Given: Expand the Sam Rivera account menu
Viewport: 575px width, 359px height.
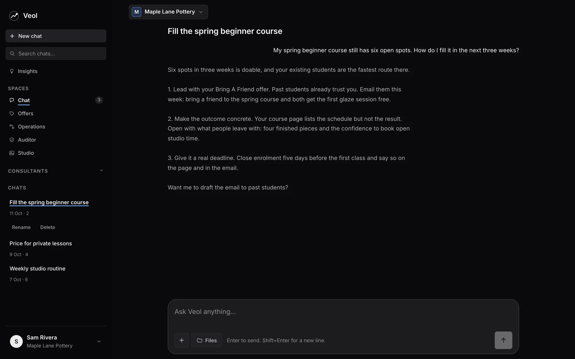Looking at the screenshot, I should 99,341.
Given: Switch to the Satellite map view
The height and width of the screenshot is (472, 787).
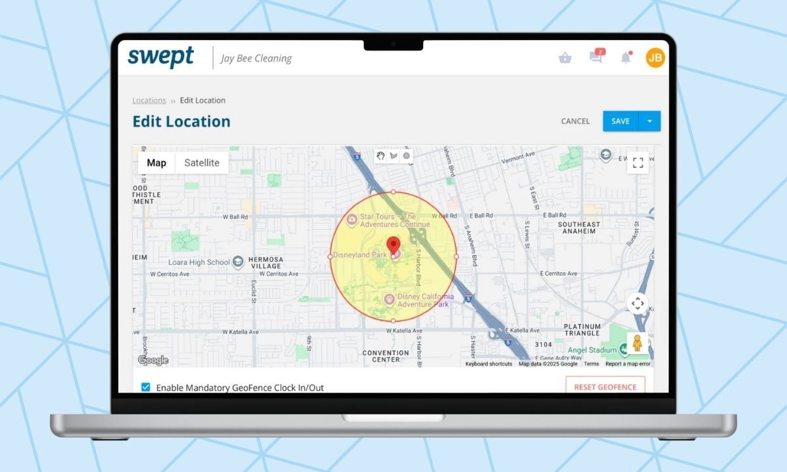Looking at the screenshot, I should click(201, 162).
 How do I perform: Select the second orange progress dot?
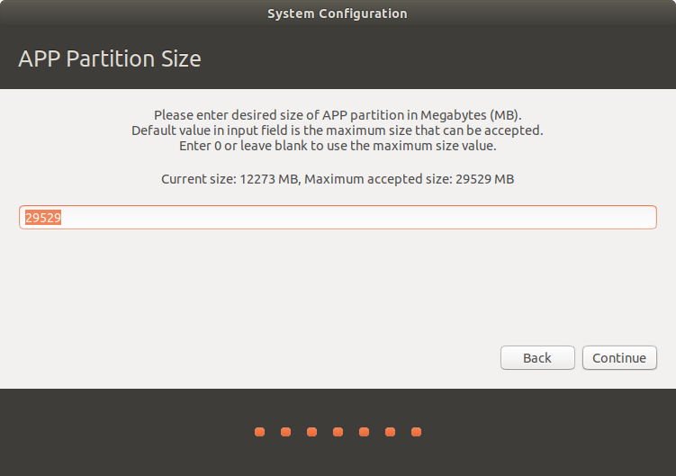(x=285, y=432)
...
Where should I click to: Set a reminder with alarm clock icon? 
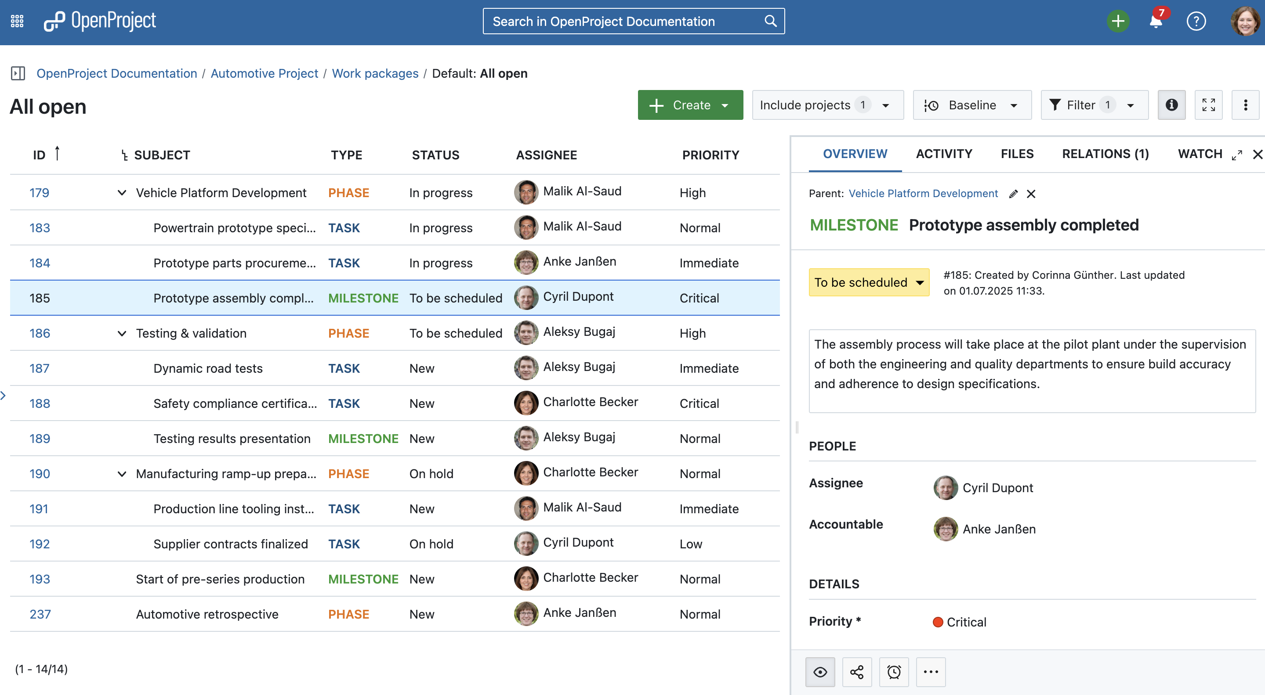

TASK TO CARRY OUT: Repeat the data word for word, starting at the line that contains "Given: Switch to the Satellite map view" and ending at the line that contains "(x=285, y=432)", with both of those lines included. Do not include the pictures in your answer.

TASK OUTPUT:
Given: Switch to the Satellite map view
The height and width of the screenshot is (472, 787).
Looking at the screenshot, I should click(201, 162).
 How do I perform: Select the second orange progress dot?
(x=285, y=432)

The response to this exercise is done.